NOW, THEREFORE, in consideration of the mutual agreements herein made, the
Fund and the Custodian agree as follows:
ARTICLE 1. DEFINITIONS
The word "Securities" as used herein shall be construed to include, without
being limited to, shares, stocks, treasury stocks, including any stocks of the
Fund, options, notes, bonds, debentures, evidences of indebtedness, certificates
of interest or participation in any profit-sharing agreements, collateral trust
certificates, reorganization certificates or subscriptions, transferable shares,
investment contracts, voting trust certificates, certificates of deposit for a
security, fractional or undivided interests in oil, gas, or other mineral
rights, or any certificates of interest or participation in, temporary or
interim certificates for, receipts for, guarantees of, or warrants or rights to
subscribe to or purchase any of the foregoing, acceptances and other
obligations, and any evidence of any right or interest in or to any property or
assets, financial futures contracts and options thereon, and any other interest
or instrument commonly known as a security or commodity.
The words "Written Order from the Fund" shall mean a request or direction
or certification in writing directed to the Custodian and signed in the name of
the Fund by any two of the individuals designated in the current certified list
referred to in Article 2, provided that one of the individuals so signing shall
be an officer of the Fund designated in said current certified list.
ARTICLE 2. NAMES, TITLES AND SIGNATURES OF FUND'S OFFICERS
The Fund shall certify to the Custodian the names, titles, and signatures
of officers and other persons who are authorized to give Written Orders to the
Custodian on behalf of the Fund.
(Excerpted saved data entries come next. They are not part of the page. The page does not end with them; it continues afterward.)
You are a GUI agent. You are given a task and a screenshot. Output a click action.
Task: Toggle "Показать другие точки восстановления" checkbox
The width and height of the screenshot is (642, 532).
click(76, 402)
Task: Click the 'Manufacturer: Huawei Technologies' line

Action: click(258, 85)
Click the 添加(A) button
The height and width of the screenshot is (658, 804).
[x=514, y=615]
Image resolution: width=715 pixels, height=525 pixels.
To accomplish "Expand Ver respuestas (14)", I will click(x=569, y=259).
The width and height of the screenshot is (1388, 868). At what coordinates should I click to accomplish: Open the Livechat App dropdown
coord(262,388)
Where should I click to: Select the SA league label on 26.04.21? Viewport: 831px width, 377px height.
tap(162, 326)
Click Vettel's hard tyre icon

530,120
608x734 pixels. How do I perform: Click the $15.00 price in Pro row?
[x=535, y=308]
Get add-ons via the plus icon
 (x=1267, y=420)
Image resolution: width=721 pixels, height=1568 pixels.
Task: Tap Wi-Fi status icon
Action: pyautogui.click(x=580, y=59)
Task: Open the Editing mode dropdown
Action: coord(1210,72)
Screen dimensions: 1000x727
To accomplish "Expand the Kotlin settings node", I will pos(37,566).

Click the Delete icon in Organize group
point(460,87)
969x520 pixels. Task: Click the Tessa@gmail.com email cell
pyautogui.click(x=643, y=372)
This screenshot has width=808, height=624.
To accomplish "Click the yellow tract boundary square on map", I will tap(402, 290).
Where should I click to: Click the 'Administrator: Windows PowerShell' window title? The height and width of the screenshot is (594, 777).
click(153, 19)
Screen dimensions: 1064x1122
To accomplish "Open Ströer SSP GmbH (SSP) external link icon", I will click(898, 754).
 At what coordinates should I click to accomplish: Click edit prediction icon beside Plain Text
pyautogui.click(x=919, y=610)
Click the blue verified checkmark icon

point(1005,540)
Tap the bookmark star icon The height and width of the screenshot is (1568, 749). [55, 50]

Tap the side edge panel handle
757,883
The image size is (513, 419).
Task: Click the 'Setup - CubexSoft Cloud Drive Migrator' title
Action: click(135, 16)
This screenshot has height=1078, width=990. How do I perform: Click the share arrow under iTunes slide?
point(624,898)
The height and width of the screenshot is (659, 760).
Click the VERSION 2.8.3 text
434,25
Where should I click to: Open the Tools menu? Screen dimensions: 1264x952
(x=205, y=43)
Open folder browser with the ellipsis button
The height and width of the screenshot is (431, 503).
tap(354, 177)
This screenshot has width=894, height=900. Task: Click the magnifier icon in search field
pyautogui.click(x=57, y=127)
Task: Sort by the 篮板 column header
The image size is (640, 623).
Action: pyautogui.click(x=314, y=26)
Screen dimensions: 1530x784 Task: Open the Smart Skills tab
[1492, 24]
The Fund agrees that, whenever any change in
such authorization occurs, it will file with the Custodian a new certified list
of names, titles, and signatures which shall be signed by at least one officer
previously certified to the Custodian if any such officer still holds an office
in the
Fund. The Custodian is authorized to rely and act upon the names, titles, and
signatures of the individuals as they appear in the most recent such certified
list which has been delivered to the Custodian as hereinbefore provided.
ARTICLE 3. RECEIPT AND DISBURSING OF MONEY
SECTION 1. The Fund shall from time to time cause cash owned by the Fund to
be delivered or paid to the Custodian, but the Custodian shall not be under any
obligation or duty to determine whether all cash of the Fund is being so
deposited or to take any action or to give any notice with respect to cash not
so deposited. The Custodian agrees to hold such cash, together with any other
sum collected or received by it for or on behalf of the Fund. The Custodian
shall make payments of cash for the account of the Fund only:
(a) for bills, statements and other obligations of the Fund (including but
not limited to obligations in connection with the conversion, exchange
or surrender of securities owned by the Fund, interest charges,
dividend disbursements, taxes, management fees, custodian fees, legal
fees, auditors' fees, transfer agents' fees, brokerage commissions,
compensation to personnel, and other operating expenses of the Fund)
pursuant to Written Orders from the Fund setting forth the name of the
person to whom payment is to be made, the amount of the payment, and
the purpose of the payment;
(b) as provided in Article 4 hereof; and
(c) upon the termination of this Agreement.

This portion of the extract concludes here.